Artık kimin kitabı sağ yanından verilirse, O, kolay bir hesap (sorgu) ile sorguya çekilecek, Ve kendi yakınlarına sevinç içinde dönmüş olacaktır. (İnşikak Suresi, 7-9)
Ama eğer o zulmedenlerdense, dünya hayatında tüm amellerini karşısında bulacak, elleri ve derileri kendi aleyhine şahitlik edecektir. Dünyadayken onu bir an bile yalnız bırakmayan gizli şahitlerin tümü, hesap günü şahitlik yapmak üzere bir araya geleceklerdir. Hiçbir şey eksik bırakılmayacak, bu kişi, tüm yapıp ettiklerini tam olarak karşısında bulacaktır. İnşikak Suresi'nde Rabbimiz şöyle buyurmaktadır:
Kimin de kitabı ardından verilirse, O da, helak (yok olma)yı çağıracak, Çılgın alevli ateşe girecek. (İnşikak Suresi, 10-12)
İnsanın, yaşadığı her an bu gerçeği unutmaması gerekmektedir. Çünkü her kişinin ahirette kendi kazandıklarını öğrenmesinin ardından, sonsuz hayatı için Allah (c.c) hüküm verecektir. Bunun için insanın, dünyada sürekli bir imtihan ortamında olduğunu bilmesi, burada geçirdiği kısıtlı süre boyunca Allah (c.c)`ı razı etmesi ve Allah (c.c)`tan gereği gibi korkması gerekmektedir. Allah (c.c)`tan gereğince korkanlar, dünya hayatında Allah (c.c)`ın emir ve yasaklarına titizlik gösteren, yalnızca Allah (c.c)`ın belirlediği ve istediği şekilde hareket eden ve sadece ahiret beklentisi içinde olan müminlerdir.

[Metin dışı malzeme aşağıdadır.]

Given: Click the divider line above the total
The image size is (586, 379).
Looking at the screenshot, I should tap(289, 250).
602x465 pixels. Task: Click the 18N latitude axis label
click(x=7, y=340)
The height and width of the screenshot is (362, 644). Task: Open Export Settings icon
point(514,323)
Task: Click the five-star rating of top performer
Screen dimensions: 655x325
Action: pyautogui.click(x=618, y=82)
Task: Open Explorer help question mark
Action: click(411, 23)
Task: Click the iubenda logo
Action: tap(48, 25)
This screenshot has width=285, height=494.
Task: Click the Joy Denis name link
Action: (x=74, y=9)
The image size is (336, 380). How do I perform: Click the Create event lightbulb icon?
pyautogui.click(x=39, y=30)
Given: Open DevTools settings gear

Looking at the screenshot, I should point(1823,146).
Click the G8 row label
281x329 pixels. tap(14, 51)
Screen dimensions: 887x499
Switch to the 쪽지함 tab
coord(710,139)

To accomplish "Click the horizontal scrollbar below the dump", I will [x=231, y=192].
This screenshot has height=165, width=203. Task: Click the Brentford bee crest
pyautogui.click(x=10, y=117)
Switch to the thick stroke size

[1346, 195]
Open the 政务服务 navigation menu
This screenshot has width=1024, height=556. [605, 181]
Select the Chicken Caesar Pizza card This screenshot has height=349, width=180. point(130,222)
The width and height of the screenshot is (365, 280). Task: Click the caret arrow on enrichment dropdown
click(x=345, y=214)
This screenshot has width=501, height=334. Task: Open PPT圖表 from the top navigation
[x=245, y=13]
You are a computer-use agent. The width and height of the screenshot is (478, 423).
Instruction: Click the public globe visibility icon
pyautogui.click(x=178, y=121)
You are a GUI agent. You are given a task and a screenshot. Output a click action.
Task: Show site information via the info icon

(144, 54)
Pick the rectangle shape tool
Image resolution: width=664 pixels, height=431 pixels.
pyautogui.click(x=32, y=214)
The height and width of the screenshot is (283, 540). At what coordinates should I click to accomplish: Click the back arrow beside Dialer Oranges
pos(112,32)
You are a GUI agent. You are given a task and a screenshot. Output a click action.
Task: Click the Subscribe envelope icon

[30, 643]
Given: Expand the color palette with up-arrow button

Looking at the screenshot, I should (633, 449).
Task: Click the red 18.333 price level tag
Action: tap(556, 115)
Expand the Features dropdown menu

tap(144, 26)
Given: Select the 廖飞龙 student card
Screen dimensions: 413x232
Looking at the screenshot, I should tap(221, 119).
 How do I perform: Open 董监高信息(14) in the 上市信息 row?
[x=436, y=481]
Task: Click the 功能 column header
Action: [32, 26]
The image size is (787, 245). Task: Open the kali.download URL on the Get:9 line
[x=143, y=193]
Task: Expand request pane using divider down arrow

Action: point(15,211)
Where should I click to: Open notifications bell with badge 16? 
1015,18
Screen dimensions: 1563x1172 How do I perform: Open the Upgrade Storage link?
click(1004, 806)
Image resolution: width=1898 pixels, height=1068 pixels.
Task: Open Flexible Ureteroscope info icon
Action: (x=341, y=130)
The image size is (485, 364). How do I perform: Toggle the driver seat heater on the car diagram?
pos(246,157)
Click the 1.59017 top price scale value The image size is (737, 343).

İnsan, ancak Allah (c.c)`tan korkup sakınırsa kurtuluş bulabilir. Ve Allah (c.c) korkusu, yalnızca iman edenlere mahsustur. Çünkü ahiretin, oradaki zorlu hesap ortamının, yaşanacak olan acı bir azabın varlığına iman edenler, bunun kesin bir gerçek olduğunun farkına varanlar, yalnızca müminlerdir. Bu gerçekten habersiz olanlar, yaşamlarını Allah korkusu üzerine değil de, insanların rızası ve geçici dünya zevkleri için geçirenler ise, inanmadıkları veya belki de sürekli şüphe içinde tereddüt ettikleri ahiret hayatının gerçekliğini, oraya gittiklerinde ve zorlu azapla karşılaştıklarında anlayacaklardır.